# The Computer Architecture and Hardware Description Language

Aleksey S. Burlakov, Andrey A. Mikhailov

Institute for System Dynamics and Control Theory of Siberian Branch of Russian Academy of Science, Irkutsk, 664033, Russia

Keywords: programming language, parsing, interpreter, computer emulator, computer architecture.

**Abstract.** The paper introduces CAHDL, a Computer Architecture and Hardware Description Language. The CAHDL is aimed to specify processor instructions and hardware formally. The CAHDL can be used both in documentation and in programs which require information about computer architecture such as emulators, compilers, decompilers, etc. The article considers some syntactic constructions in examples and explains their semantics. The specification parsing methods are also briefly reviewed. The end of the paper observes the software developed to test the language and to debug specifications written in this language.

### Introduction

There are many manuals and books describing processor architectures and computer hardware. Intel® 64 and IA-32 Architectures Software Developer's Manual [1] consists of 3439 pages. There is a special site devoted to ARM architecture [2]. Many textbooks and reference books for assembly languages describe particular processor architectures. The software like compilers, disassemblers, computer emulators and device drivers use information about computer architecture.

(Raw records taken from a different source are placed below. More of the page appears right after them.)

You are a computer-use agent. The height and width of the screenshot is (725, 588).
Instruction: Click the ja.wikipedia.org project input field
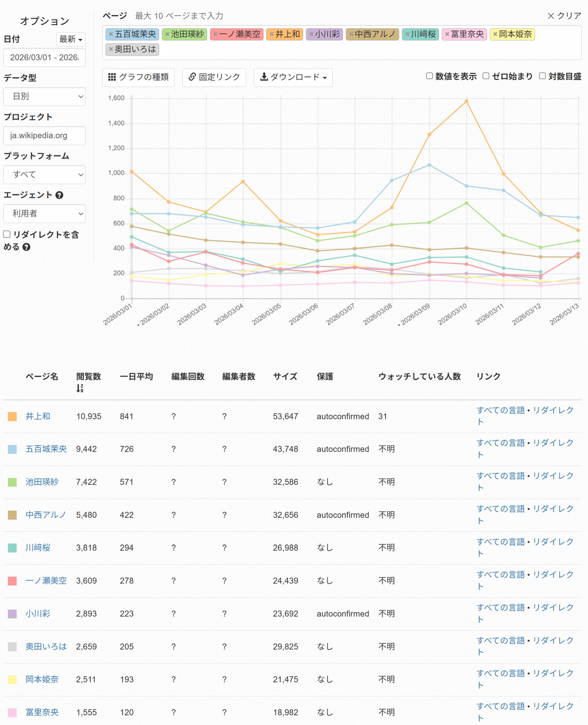(44, 136)
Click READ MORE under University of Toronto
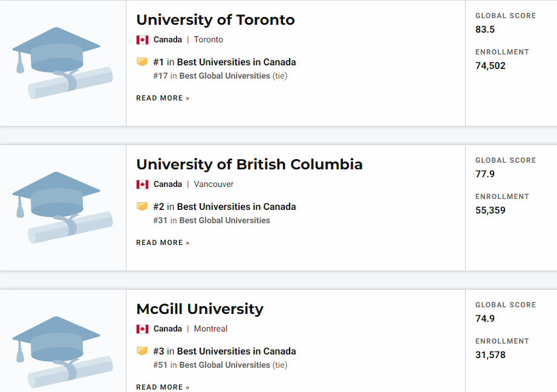 click(163, 98)
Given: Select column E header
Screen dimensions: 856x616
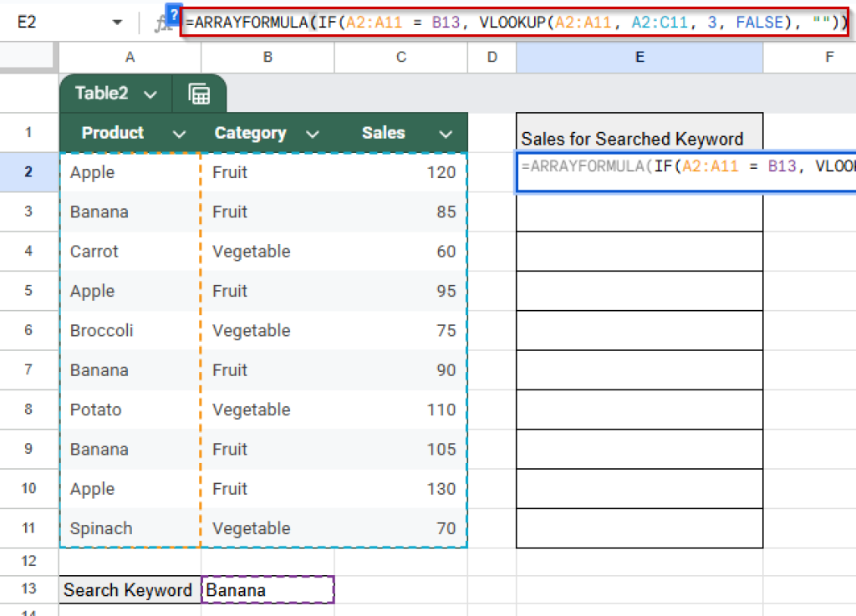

The paper describes Computer Architecture and Hardware Description Language which could be uses both for writing documentation and for a formal representation of computer architecture in computer programs. Assemblers and disassemblers may use instruction specification for coding and decoding. Computer emulators may also use the information about processor architecture and peripheral devices.

Unlike common programming languages, CAHDL is designed especially to specify computer architecture and peripheral devices. Although CAHDL supports RTL modelling to some extent, it is not aimed to model integrated circuits like Verilog [3] or VHDL [4] does. The main purpose of the language is to provide a high level specification of a computer architecture which could be used in software. Thus, CAHDL operates the high level constructions like processor, memory, keyboard, etc.

CAHDL is an object oriented imperative language with declarative constructions. The syntax of CAHDL bases on C++ ISO/IEC programming language. There are also some syntax constructions taken from Verilog and from technical literature [5-8]. The source [9] was used in the development of the syntax of description of arguments of processor instructions.

Besides the language itself, the paper observes the software especially developed both to test the language and to debug architecture specifications written in CAHLD. This software is an emulator. It interprets CAHDL instructions and emulates the architecture described by them.

## The Syntax of CAHDL

CAHDL is an object oriented programming language. It supports encapsulation, polymorphism and single inheritance. The base CAHDL structure is a class. CAHDL program operates different objects such as processor, memory, keyboard, etc. The syntax of CAHDL bases on that of C++ and it has bit manipulation constructions similar to the ones used in Verilog.

Besides from common control flow constructions such as loops, conditional expressions, labels, etc., CAHDL implements declarative structures aimed to specify processor instructions and tabular information in general. It also implements operators both for extracting a bit sequence from a variable and for concatenating variables. CAHDL is an interpreted programming language. It

implements references which may refer not only to a static memory address (like a C++ reference), but also to dynamic constructions like l-value expressions [10].

One of the possible terminal symbols corresponding to an l-value expression is a variable, which might be either scalar variable or an object property. Another possible terminal symbol of an l-value expression is a function, which returns reference. Validation of l-value expressions is carried out during and after parsing of specification. Nonterminal symbols of an l-value expression are operators of bits extraction or variables concatenation.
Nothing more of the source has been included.